Change only the PEP484 (Type hints) to accept the syntax type1 | type2 ?

  • PRO: The PEP563 [6] (Postponed Evaluation of Annotations) is enough to accept this proposition
  • CONS: The Resolving type hints at runtime says: “For code which uses annotations for other purposes, a regular eval(ann, globals, locals) call is enough to resolve the annotation.". Without add a new operator __or__ in type type, it's not possible to resolve type hints at runtime.
  >>> from __future__ import annotations
  >>> def foo() -> int | str: pass
  >>> eval(foo.__annotations__['return'])
  Traceback (most recent call last):
    File "<stdin>", line 1, in <module>
    File "<string>", line 1, in <module>
  TypeError: unsupported operand type(s) for |: 'type' and 'type'

- CONS: Without operator, it's not possible to write
>>> u = int | str
>>> u
typing.Union[int, str]

Use (int, str) in place of Union[int,str] ?
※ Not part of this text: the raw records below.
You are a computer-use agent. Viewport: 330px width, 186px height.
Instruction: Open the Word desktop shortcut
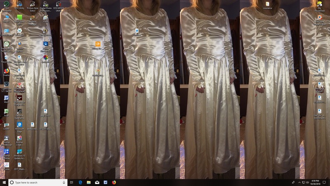click(x=6, y=98)
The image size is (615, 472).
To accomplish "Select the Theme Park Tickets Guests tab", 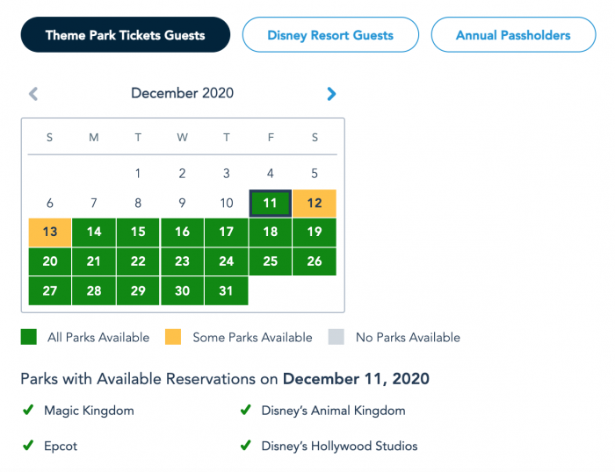I will pos(126,35).
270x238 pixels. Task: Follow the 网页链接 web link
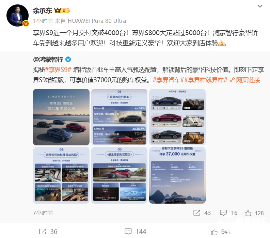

  • PRO: This doesn't have compatibility issues and it's similar to isinstance(foo, (int, str))
  • PRO: Either better than breaking backward compatibility by adding new operator methods to the type type.
  • CONS: In most languages with similar-ish type syntax, (int, str) means Tuple[int, str], not Union[int, str].

Use {int, str} in place of Union[int,str] ?

  • PRO: big advantage of {int, str} over int|str. It doesn't require adding anything to type, and we don't need to introduce a new lightweight builtin union type.

2. Extend isinstance() and issubclass() to accept Union ?

isinstance(x, str | int) ==> "is x an instance of str or int"
  • PRO: if they were permitted, then instance checks could use an extremely clean-looking notation for "any of these":
  • PRO: The implementation can use the tuple present in Union parameter, without create a new instance.

Reference Implementation

A proposed implementation for cpython is here. A proposed implementation for mypy is here.